17.5 Remarks on Fitting GLMMs
In modeling cross-sectional microbiome count data with GLMMs, zero-inflated GLMMs, and hurdle models, we have concluded that generally zero-inflated negative binomial and two-parts hurdle negative binomial models are the two best models for analyzing zero-inflated and over-dispersed microbiome data (Xia et al. 2018b). For longitudinal zero-inflated and over-dispersed microbiome count data, although the findings are more complicated because more complicated models are specified to be estimated, the overall conclusion remains the same: zero-inflated and zero-hurdle negative binomial models are the best models among the competing models. Conway-Maxwell-Poisson model is also a good alternative for this kind of microbiome data; however, it is time-consuming to run this model when the specified models do not match the data. In specific case, zero-hurdle Poisson is also a choice; however, this model cannot model over-dispersion if the non-zero parts of data are over-dispersed. Therefore, we would like to recommend using zero-inflated and zero-hurdle negative binomial models for analyzing microbiome data.

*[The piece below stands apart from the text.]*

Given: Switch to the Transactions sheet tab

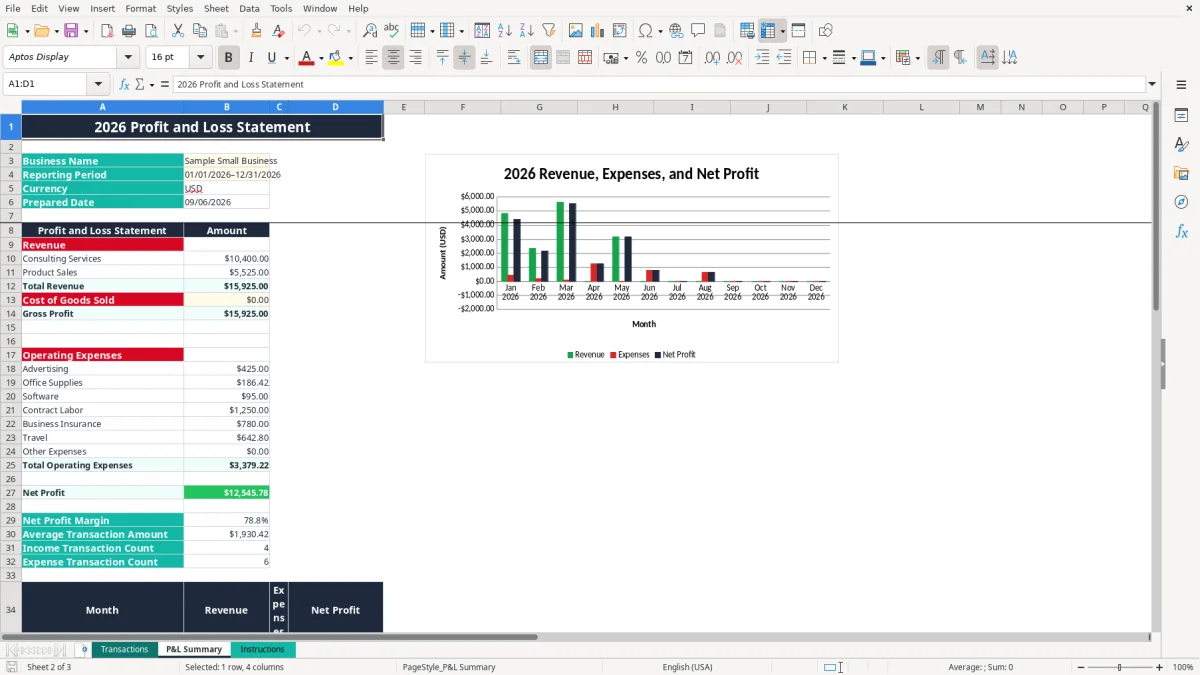Looking at the screenshot, I should point(124,649).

We noticed that zero-hurdle Poisson and negative binomial models are not stable cross different software and different estimation algorithms in longitudinal microbiome data and sometimes fail to detect significant taxa compared to zero-inflated negative binomial models (ZINB). Thus, we prefer to recommend using ZINB for longitudinal microbiome data.
It is not necessary to specify a maximally complex model to overestimate parameters because complicated models not only might not converge but also might not improve much over simplified models.

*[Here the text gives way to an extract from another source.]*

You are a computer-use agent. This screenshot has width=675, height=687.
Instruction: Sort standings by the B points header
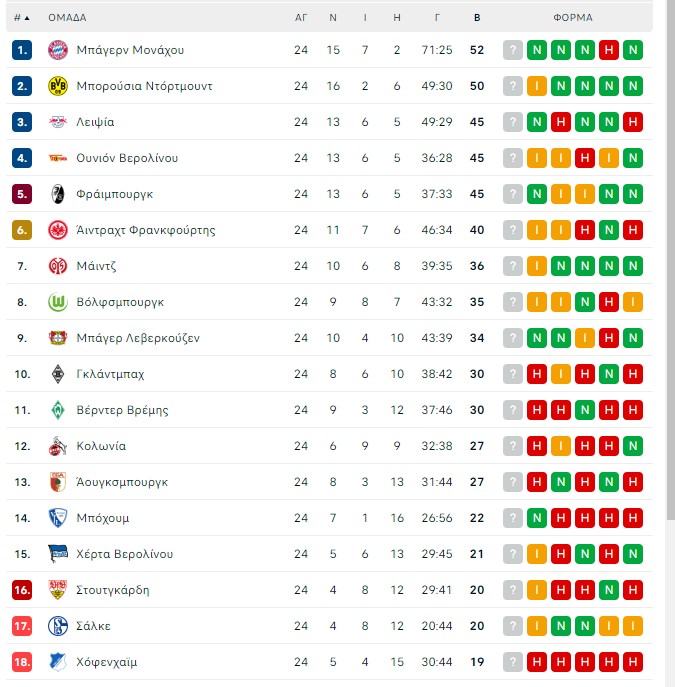(x=477, y=18)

Model selection is very important. The choice of better models should be based on model fitting criteria rather than based on whether more significant taxa are identified by the models (Xia 2020). We emphasize here again it is misleading to say one model outperforms other models because it can identify more significant taxa. The more significant taxa identified could be due to higher false-positive rates of this model (Xia et al. 2012).
We diagnose the model fits from glmmTMB, GLMMadaptive through the DHARMa package, which takes the approach of simulating, scaling, and plotting residuals. The readers can use this approach as a reference, but model evaluation should not fully be determined based on its results because the simulation approach itself still need to be further validated.
17.6 Summary
This chapter introduced the GLMMs for analysis of longitudinal microbiome data. We organized this chapter into five sections. Section 17.1 provided an overview of GLMMs in microbiome research. We compared and discussed two approaches of analysis of microbiome data (data transformation versus using GLMMs directly) and particularly model selection as well as the challenges of statistical hypothesis testing in microbiome research. Next three sections (Sects. 17.2, 17.3, and 17.4) focused on investigating three GLMMs or packages and illustrated them with microbiome data. The first two packages (glmmTMB in Sect. 17.2 and GLMMadaptive in Sect. 17.3) were developed based on numerical integration algorithms, while the third package ZINBMMs was developed based on EM-IWLS algorithm (Sect. 17.4). For each model or package, we commended on their advantages and disadvantages and illustrated their model fits. The modeling results from glmmTMB and GLMMadaptive were evaluated by information criteria AIC and BIC and/or LRT as well as diagnosed by the DHARMa package. In Sect. 17.5, we provided some general remarks on fitting GLMMs, including the zero-inflation and over-dispersion issues and count-based model versus transformation-based approaches.
LMMs in Chap. 15, glmmTMB, GLMMadaptive, and FZINBMM in this chapter take the univariate approach to analyze longitudinal microbiome data. In Chap. 18, the last chapter of this book, we will introduce a multivariate longitudinal microbiome data analysis: non-parametric microbial interdependence test (NMIT).